> _Problem to solve_: Take the data below and copy exactly the lines starting at the one with "Task: Click the 2020 x-axis year label" and finishing at the one with "Click 'Your responsibility'", both included.

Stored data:
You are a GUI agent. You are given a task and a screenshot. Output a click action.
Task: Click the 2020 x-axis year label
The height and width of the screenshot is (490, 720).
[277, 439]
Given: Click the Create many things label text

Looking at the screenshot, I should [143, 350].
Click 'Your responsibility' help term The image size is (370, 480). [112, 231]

---

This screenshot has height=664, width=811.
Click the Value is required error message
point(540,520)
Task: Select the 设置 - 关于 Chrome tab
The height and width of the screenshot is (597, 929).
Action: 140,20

> _Solution to the exercise_:
Task: Click the 2020 x-axis year label
The height and width of the screenshot is (490, 720).
[277, 439]
Given: Click the Create many things label text

Looking at the screenshot, I should [143, 350].
Click 'Your responsibility' help term The image size is (370, 480). [112, 231]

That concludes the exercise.